■ CONSIGNE ■
Réécrivez le passage de l’extrait sur l’écocatalyse qui commence par « 3. Conclusion » et se poursuit jusqu’à « une chimie durable. », en remplaçant « outils » par « instruments ».

■ EXTRAIT DU TEXTE ■
----
Grâce au processus de biosorption (rétention des métaux sur la biomasse), il est possible de recycler et réutiliser les écocatalyseurs, y compris en phase homogène. Cette possibilité inhabituelle a été éprouvée avec la cycloaddition alcynes-azides catalysée par du cuivre, les couplages de Suzuki et de Sonogashira.

3. Conclusion

Le concept d’écocatalyse permet aujourd’hui de se libérer de l’intégralité des limitations propres aux méthodes existantes grâce à une nouvelle génération de matériaux fonctionnels, écologiques, stables et recyclables. Ils présentent plusieurs interfaces réactives dont les propriétés peuvent être contrôlées à partir de l’intensité et de la nature de l’interaction métal/substrat recherchées. Celles-ci sont liées à la biodiversité des espèces végétales utilisées en restauration écologique et en biosorption. Les écocatalyseurs ne sont donc pas de simples substituts des catalyseurs issus de la métallurgie, mais bien de nouveaux outils qui intègrent une triple vision : chimie, écologie, environnement pour une chimie durable.
----
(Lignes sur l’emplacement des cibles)
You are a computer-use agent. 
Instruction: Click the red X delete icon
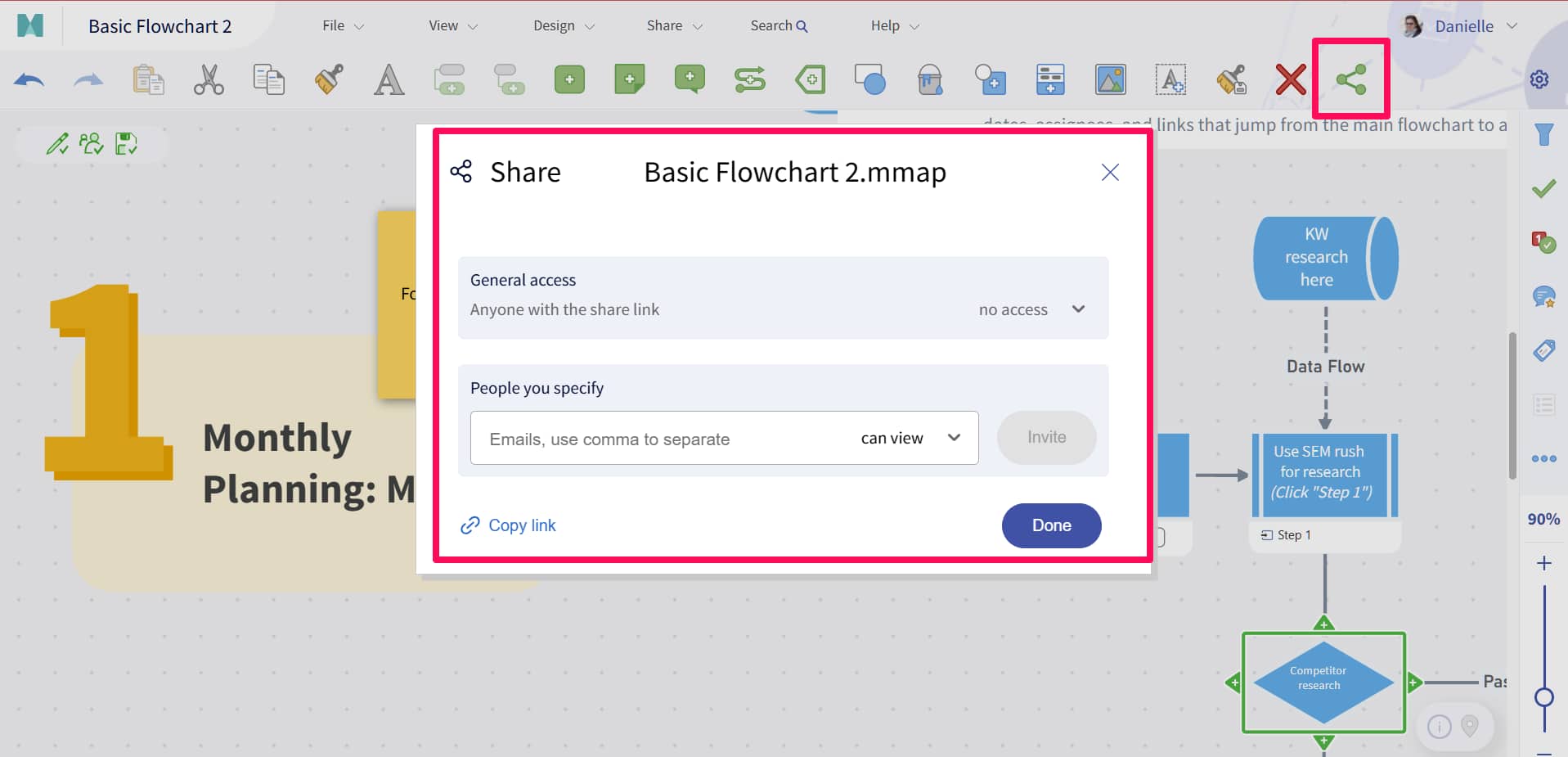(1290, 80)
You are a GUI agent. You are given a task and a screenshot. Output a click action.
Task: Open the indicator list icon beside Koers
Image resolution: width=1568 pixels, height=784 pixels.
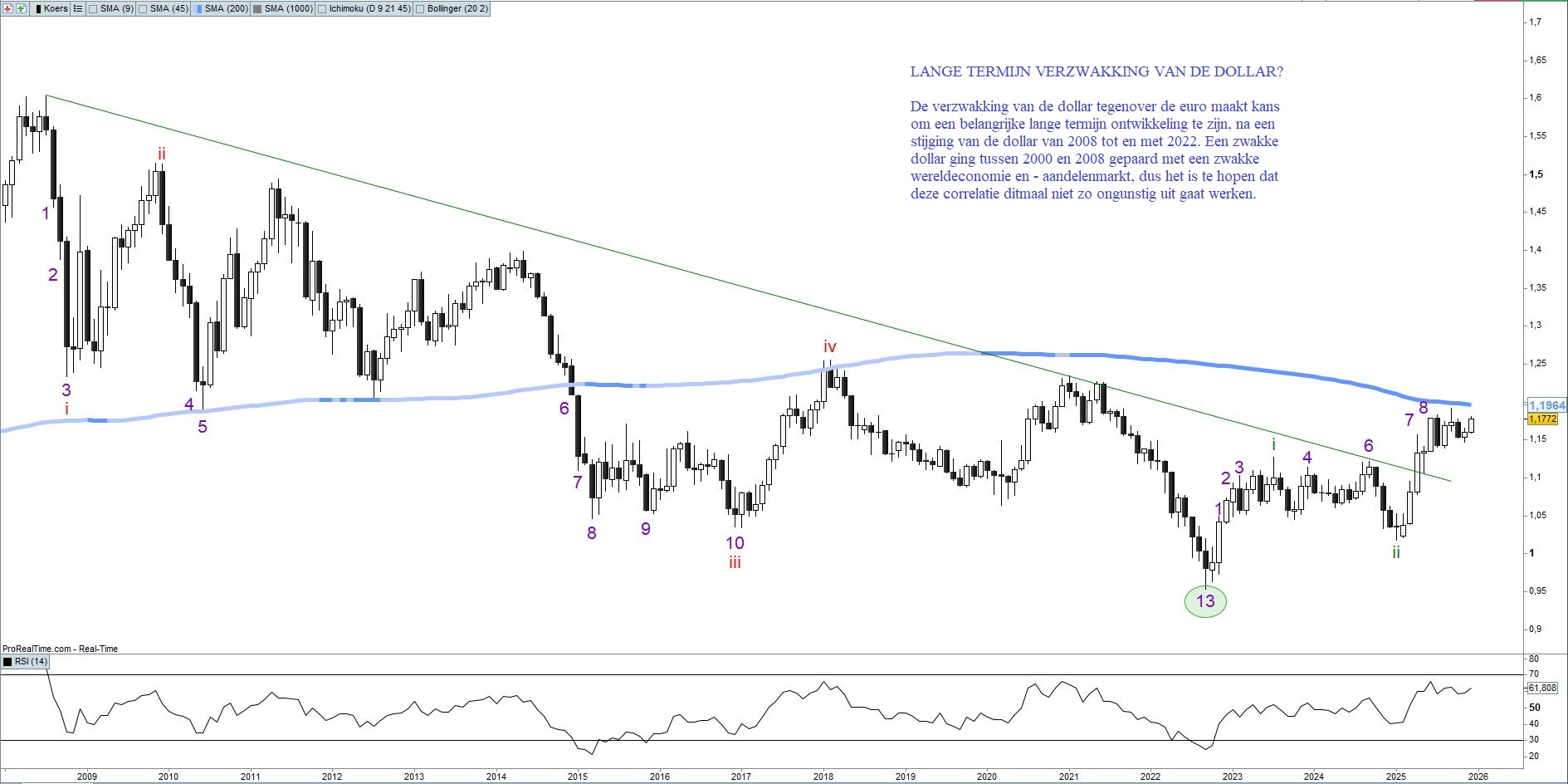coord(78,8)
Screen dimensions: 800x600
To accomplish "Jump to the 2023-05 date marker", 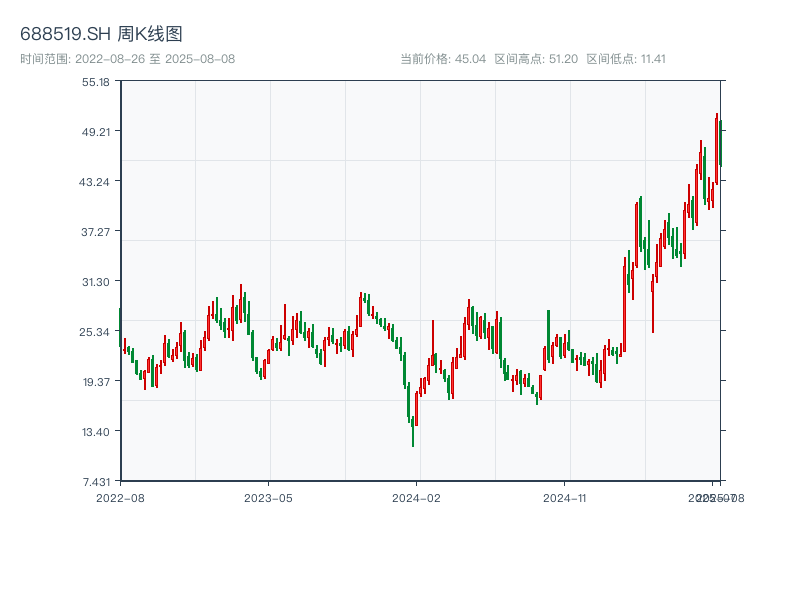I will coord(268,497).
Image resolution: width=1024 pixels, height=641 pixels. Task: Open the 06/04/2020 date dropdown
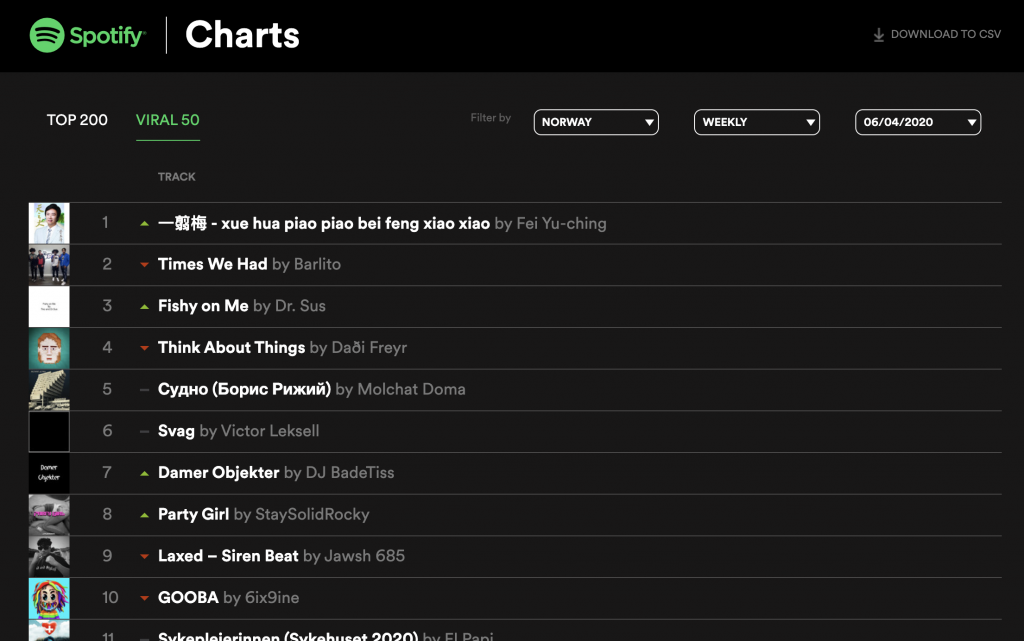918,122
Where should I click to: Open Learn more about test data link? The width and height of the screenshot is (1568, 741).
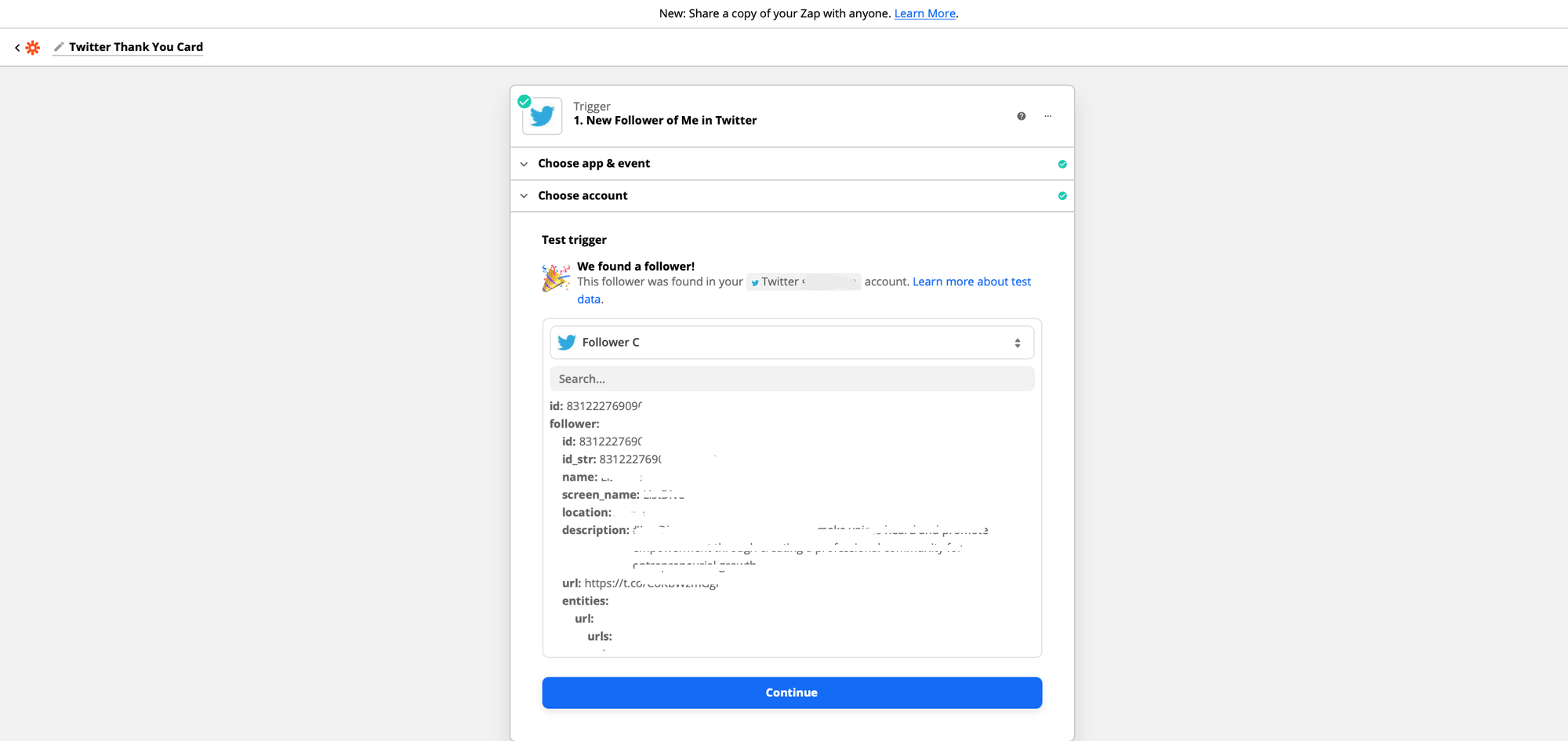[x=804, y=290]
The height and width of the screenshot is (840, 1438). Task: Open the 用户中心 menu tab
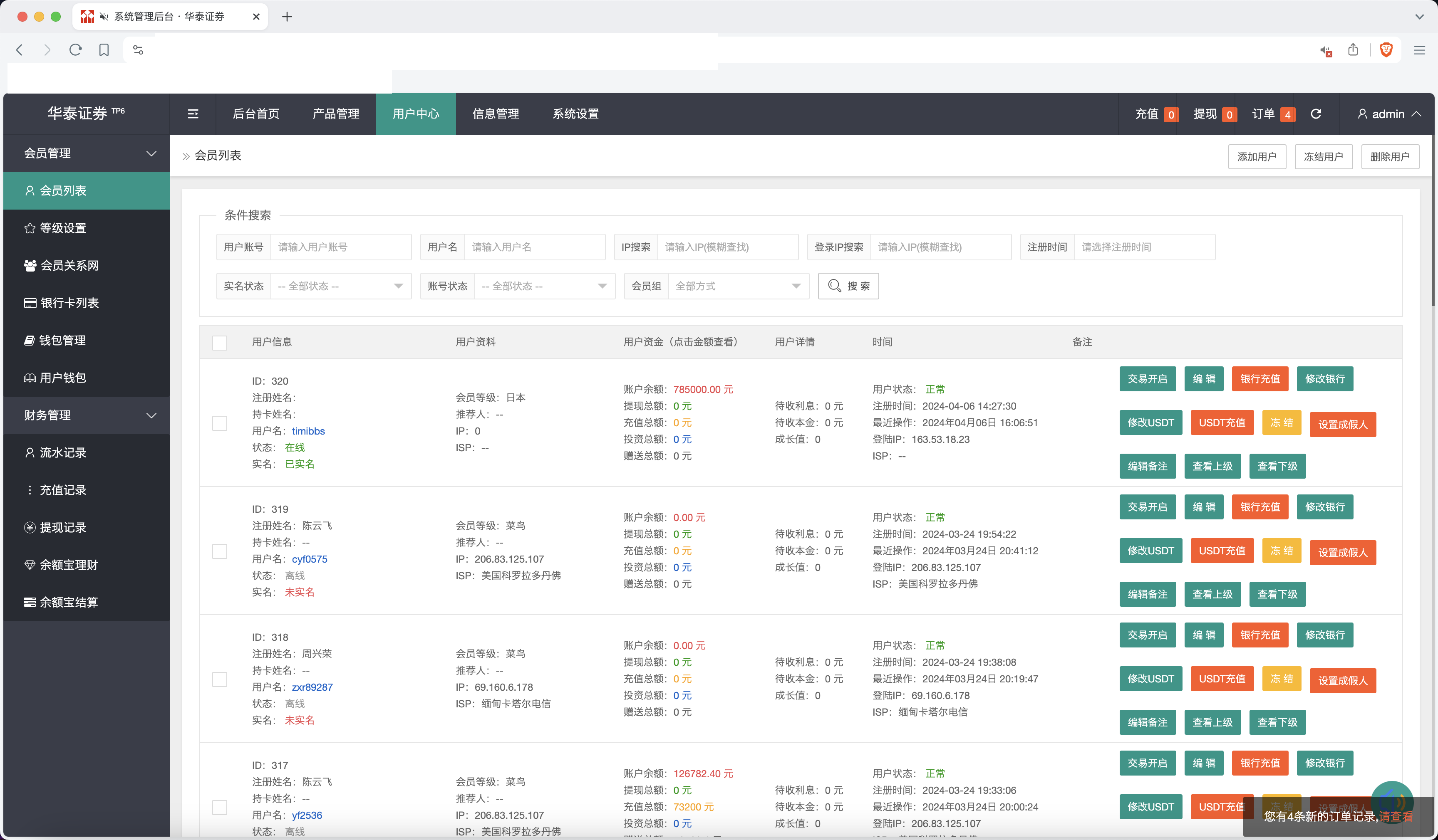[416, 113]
----
■ RÉSULTAT ATTENDU ■
3. Conclusion

Le concept d’écocatalyse permet aujourd’hui de se libérer de l’intégralité des limitations propres aux méthodes existantes grâce à une nouvelle génération de matériaux fonctionnels, écologiques, stables et recyclables. Ils présentent plusieurs interfaces réactives dont les propriétés peuvent être contrôlées à partir de l’intensité et de la nature de l’interaction métal/substrat recherchées. Celles-ci sont liées à la biodiversité des espèces végétales utilisées en restauration écologique et en biosorption. Les écocatalyseurs ne sont donc pas de simples substituts des catalyseurs issus de la métallurgie, mais bien de nouveaux instruments qui intègrent une triple vision : chimie, écologie, environnement pour une chimie durable.